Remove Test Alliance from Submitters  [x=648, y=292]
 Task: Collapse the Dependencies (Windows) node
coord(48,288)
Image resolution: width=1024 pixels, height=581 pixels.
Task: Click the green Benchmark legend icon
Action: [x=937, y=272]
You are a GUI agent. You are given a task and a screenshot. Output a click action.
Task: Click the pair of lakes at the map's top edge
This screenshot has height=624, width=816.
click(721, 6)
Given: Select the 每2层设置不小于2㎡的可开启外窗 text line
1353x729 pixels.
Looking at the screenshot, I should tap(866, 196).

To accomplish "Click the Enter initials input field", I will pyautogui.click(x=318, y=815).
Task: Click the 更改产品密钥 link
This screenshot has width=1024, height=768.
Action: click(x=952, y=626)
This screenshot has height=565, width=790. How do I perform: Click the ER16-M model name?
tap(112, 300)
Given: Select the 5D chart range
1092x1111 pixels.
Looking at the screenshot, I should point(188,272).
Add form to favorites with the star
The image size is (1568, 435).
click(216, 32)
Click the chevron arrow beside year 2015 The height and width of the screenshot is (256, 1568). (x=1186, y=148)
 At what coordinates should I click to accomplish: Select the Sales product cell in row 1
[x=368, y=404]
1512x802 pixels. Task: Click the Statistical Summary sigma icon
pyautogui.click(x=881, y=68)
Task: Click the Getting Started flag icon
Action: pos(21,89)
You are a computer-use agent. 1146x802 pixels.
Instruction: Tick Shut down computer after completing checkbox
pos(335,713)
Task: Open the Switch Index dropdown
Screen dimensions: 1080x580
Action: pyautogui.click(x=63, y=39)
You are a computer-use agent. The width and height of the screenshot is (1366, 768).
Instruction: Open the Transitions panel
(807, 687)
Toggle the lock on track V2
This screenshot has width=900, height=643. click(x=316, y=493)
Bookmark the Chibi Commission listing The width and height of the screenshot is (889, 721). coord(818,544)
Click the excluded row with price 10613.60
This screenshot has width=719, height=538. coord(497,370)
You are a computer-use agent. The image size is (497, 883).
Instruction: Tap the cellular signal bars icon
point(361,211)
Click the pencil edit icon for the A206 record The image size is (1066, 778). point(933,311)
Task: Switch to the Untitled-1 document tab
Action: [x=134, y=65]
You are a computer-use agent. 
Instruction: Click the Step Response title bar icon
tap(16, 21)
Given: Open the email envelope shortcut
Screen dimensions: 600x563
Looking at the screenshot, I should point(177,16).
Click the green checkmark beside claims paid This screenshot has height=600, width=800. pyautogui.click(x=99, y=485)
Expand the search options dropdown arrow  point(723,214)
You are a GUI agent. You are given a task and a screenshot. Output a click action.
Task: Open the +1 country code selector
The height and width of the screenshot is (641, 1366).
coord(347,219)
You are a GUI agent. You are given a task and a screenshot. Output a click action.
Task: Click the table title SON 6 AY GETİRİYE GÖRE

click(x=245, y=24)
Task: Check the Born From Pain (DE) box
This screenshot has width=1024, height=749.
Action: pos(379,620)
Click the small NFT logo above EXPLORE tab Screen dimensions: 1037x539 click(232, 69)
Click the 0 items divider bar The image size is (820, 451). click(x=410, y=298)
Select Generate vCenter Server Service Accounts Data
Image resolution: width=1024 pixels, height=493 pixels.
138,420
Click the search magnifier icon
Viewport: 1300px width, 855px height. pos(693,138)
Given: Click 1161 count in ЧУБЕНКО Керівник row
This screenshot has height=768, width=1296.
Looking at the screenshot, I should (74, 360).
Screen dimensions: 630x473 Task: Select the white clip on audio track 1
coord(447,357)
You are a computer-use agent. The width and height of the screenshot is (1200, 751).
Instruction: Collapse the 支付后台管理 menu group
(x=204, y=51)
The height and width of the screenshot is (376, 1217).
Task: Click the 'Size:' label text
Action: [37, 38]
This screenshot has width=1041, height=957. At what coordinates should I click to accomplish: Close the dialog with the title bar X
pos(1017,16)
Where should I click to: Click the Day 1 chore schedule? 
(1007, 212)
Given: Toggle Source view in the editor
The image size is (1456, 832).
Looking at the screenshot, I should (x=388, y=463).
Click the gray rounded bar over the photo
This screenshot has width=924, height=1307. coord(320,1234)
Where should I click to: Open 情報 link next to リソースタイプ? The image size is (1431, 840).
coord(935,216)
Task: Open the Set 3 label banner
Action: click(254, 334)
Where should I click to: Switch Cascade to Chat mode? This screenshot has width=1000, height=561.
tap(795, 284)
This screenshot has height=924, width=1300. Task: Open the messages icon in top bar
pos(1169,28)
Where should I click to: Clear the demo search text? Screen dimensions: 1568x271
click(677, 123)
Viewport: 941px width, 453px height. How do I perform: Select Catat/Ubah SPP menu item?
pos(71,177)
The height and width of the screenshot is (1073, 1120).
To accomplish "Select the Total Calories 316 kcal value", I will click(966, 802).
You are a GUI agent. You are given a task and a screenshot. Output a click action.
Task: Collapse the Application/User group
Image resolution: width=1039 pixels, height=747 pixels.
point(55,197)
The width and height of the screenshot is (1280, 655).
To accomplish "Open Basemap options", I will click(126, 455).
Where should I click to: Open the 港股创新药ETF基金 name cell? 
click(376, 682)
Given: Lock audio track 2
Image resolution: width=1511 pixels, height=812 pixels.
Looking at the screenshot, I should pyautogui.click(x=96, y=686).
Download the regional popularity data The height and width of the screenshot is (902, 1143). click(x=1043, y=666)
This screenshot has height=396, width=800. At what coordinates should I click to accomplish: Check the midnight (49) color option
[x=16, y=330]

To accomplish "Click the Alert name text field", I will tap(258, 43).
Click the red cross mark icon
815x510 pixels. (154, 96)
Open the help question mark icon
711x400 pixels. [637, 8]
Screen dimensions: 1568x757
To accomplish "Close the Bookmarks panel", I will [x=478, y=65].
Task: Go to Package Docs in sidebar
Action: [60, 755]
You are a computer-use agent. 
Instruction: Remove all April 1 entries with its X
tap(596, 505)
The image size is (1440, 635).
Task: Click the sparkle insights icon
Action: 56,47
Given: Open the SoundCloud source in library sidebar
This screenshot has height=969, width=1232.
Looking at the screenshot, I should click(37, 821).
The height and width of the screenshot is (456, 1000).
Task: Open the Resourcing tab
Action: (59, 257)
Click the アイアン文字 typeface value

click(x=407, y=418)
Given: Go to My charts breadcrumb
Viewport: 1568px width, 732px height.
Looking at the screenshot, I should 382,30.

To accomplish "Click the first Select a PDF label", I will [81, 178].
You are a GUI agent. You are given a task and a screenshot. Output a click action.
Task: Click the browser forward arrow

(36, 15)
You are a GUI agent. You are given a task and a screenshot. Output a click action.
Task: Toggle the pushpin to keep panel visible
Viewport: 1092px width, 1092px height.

::::

EXERCISE DETAILS: In the entries above, find lines with "beside" and copy each.

OUTPUT FOR THIS EXERCISE:
Click the chevron arrow beside year 2015 The height and width of the screenshot is (256, 1568). (x=1186, y=148)
Click the green checkmark beside claims paid This screenshot has height=600, width=800. pyautogui.click(x=99, y=485)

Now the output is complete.